You can expose the same functionality in, say, C# or F# if you want to give up static type checking. (Actually with F# type providers or a language with good macros, you can keep static analysis if you're willing to bind yourself to the database at build time.) This is just a use of dynamic binding. That's fine, I just thought there was more to it, something that requires a lack of static analysis, multi threading, etc.


Also, metaprogramming allows one to create find_by_id as a function at runtime after the first use of it, it becomes part of the class.


If you are talking about ActiveRecord methods, `find_by_id(123)` or `find_by("id", 123)` are a little bit wrong both, you should use a simple `find(123)`


find_by_id/find_by aren't "wrong", they're just different. Sometimes you want to fall back to nil instead of raising an exception.


Talks are a ridiculously awesome way to learn new things. They're low effort. They have someone else summarizing/breaking down concepts for you in digestible pieces which allow you to form your own (and hopefully not your only) base of understanding about the concept. From start to finish, the viewer is undergoing their own personal synthesis of some thing. Granted, one needs to further apply them for the concept to really solidify, but I think talks are as good as any other resource for taking that first step in learning about something.


I think it's a combination of people liking Ruby, as you said, and also just slow work day for folks in US.

I agree with the 2nd ed of Metaprogramming being a great addition to the shelf. I feel like it's been a solid year for Ruby, especially with 2.2 coming out with inc GC and symbol GC. Good times!


Woah! The first one was one of the coolest books I've ever read!


Wow, sandi's talk was really interesting. She's working on a rails book so i'll be interested to see her approach to rails.
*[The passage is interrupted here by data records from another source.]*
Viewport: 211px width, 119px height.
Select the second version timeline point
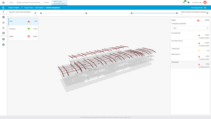[86, 13]
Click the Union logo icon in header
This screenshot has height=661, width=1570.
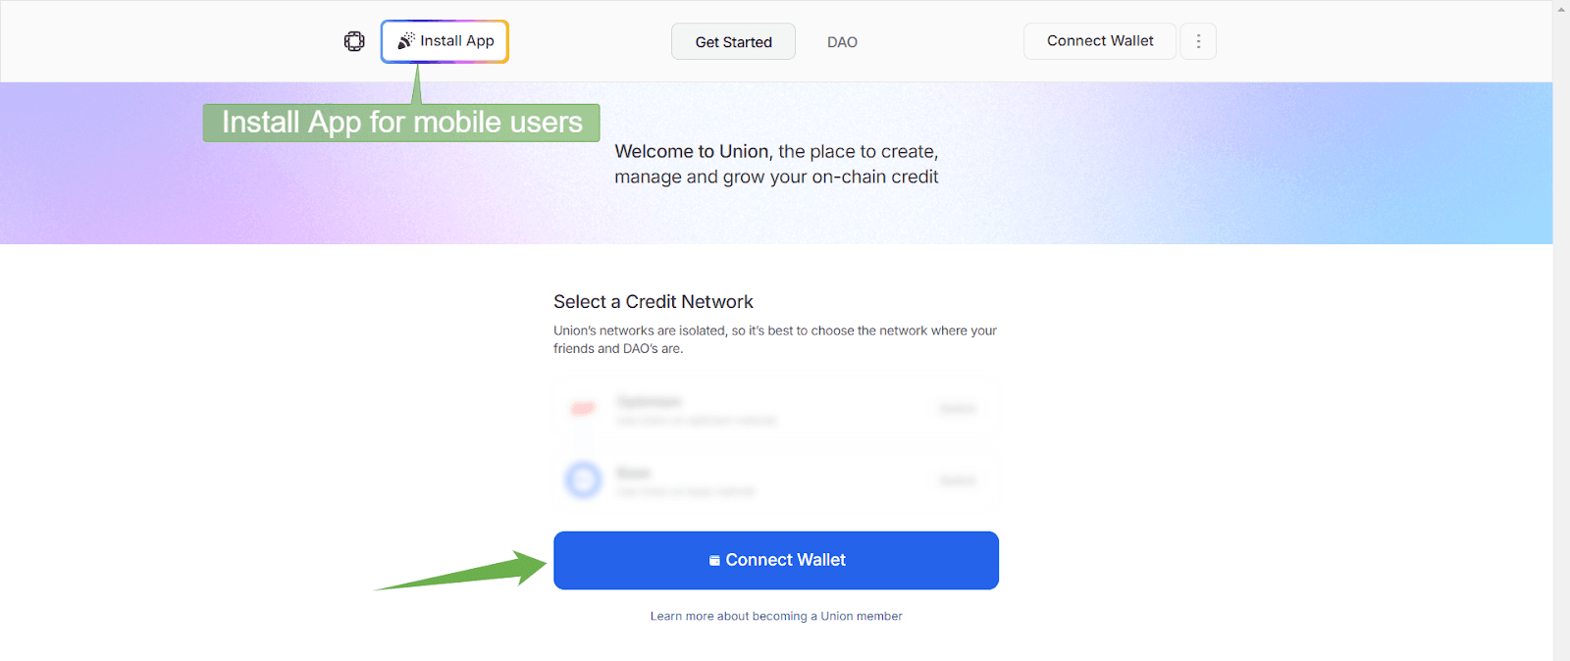click(354, 41)
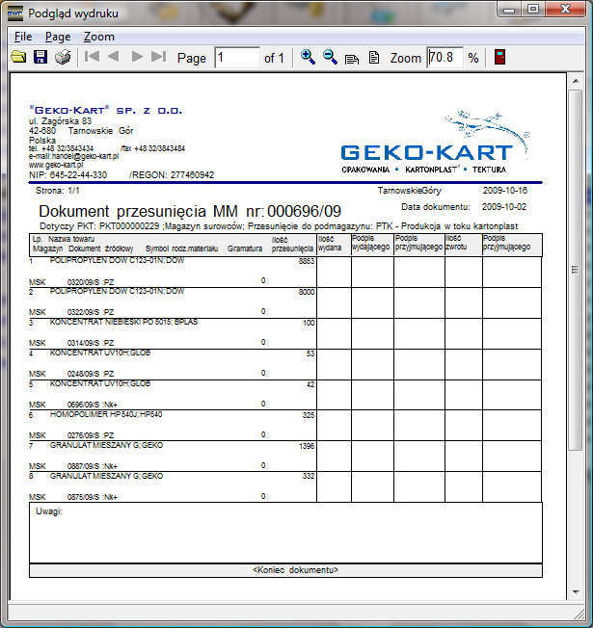593x628 pixels.
Task: Click the Zoom out magnifier
Action: tap(330, 58)
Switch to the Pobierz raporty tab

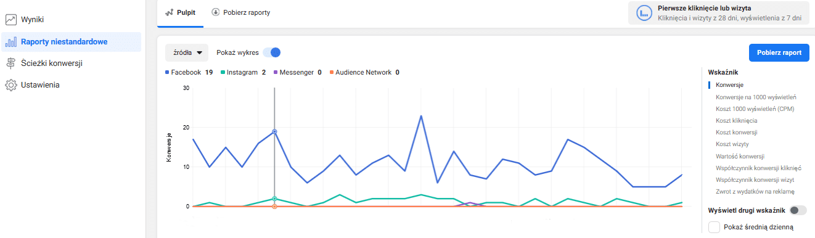pos(240,12)
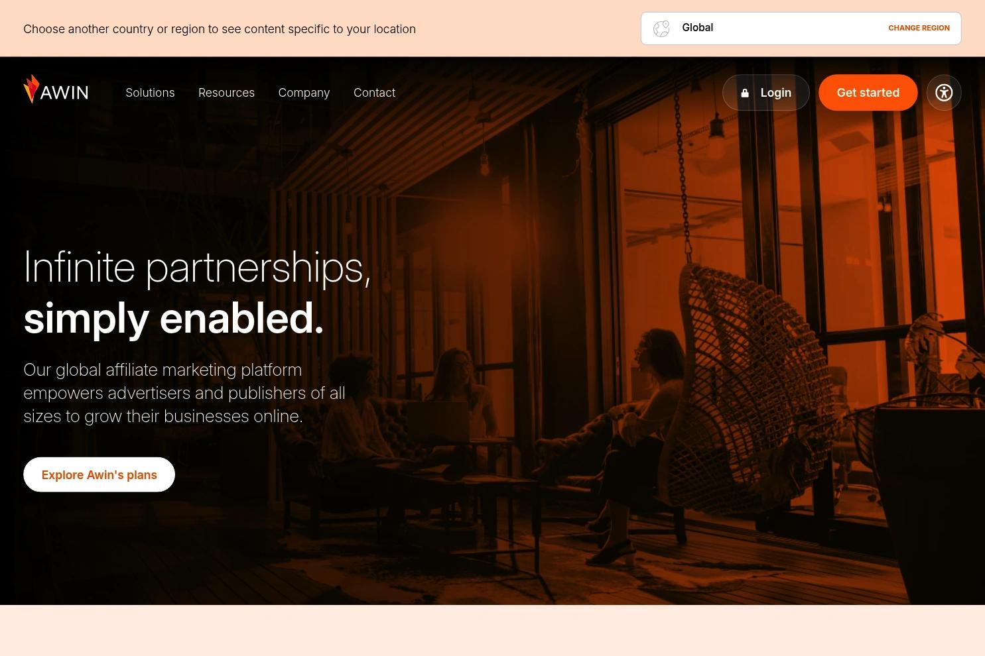Click the Get started button

click(x=868, y=93)
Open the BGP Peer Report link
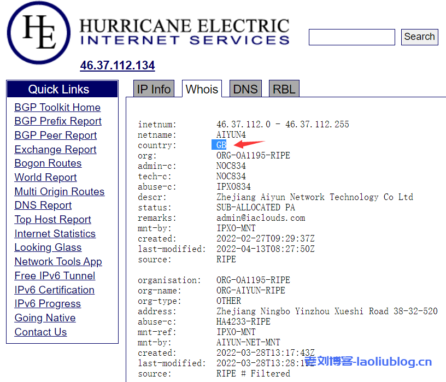446x382 pixels. (x=56, y=136)
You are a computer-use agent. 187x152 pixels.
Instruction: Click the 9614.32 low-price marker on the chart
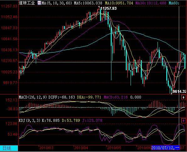pos(179,92)
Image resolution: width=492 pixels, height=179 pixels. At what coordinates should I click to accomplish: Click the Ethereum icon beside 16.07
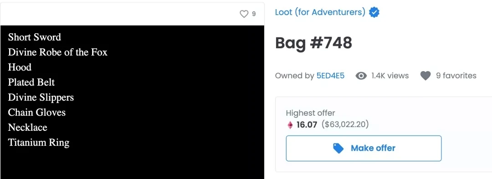(x=290, y=125)
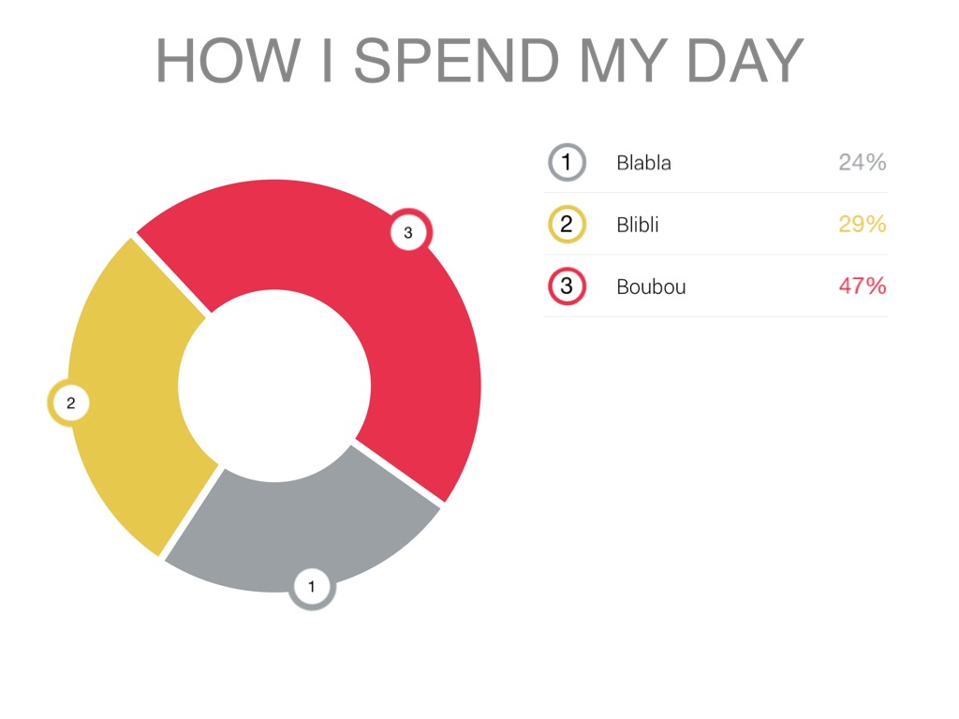Click the red number 3 legend badge
The width and height of the screenshot is (959, 719).
pyautogui.click(x=567, y=286)
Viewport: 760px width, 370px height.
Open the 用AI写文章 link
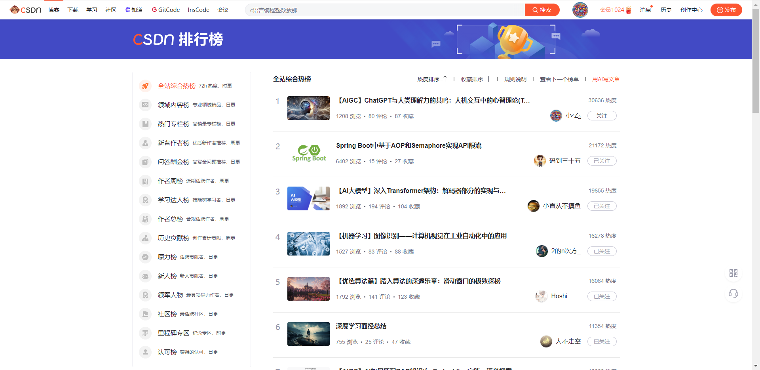point(606,79)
I'm pretty good with "small methods" but her refactor from that to "small objects", while more flexible, seems like its more complicated in the end. I mean if you're going to have a lot of those it makes sense, but I feel like it could equally be called premature; but I respect that it is more tolerant to future unknown changes. "small methods" is also easier for a junior developer to support, and i think that should be taken into consideration.


I really enjoyed her talk but I found some parts of it slightly contradictory, although I think it's mostly due to a difference in opinion as to what what is or isn't easier to reason about.

A point she made earlier in the talk is the piece that I have become more and more in agreement with over time. Paraphrasing: 'bad abstractions are worse than code duplication'. I would go farther and say that in the modern coding world, premature optimization isn't the root of all evil, premature abstraction is.

The part that I find contradictory is that breaking larger classes into tons of little classes is, to me, a form of abstraction and carries implicit complexicty. She does hit on this point a bit, but it's easier to dodge the issue with simple examples than it is in the wild. Certainly there is a 'cutoff' where a class is too big, but I find that trying to make every method 1 line long and every class completely contained creates huge nested layers of abstractions that are often difficult to follow and hard to reason about for anyone other than the author or someone who has been working on the codebase for a long time.


> trying to make every method 1 line long and every class completely contained creates huge nested layers of abstractions that are often difficult to follow and hard to reason

I agree a lot with this, and have worked on such codebases. It becomes very difficult to tell whats actually going on, or how. or why! I think like everything else, it's subject to abuse and misuse.


It's interesting to note just how applicable these talks are to other languages. That database one is something i'd recommend a high schooler listen to for their next hackathon.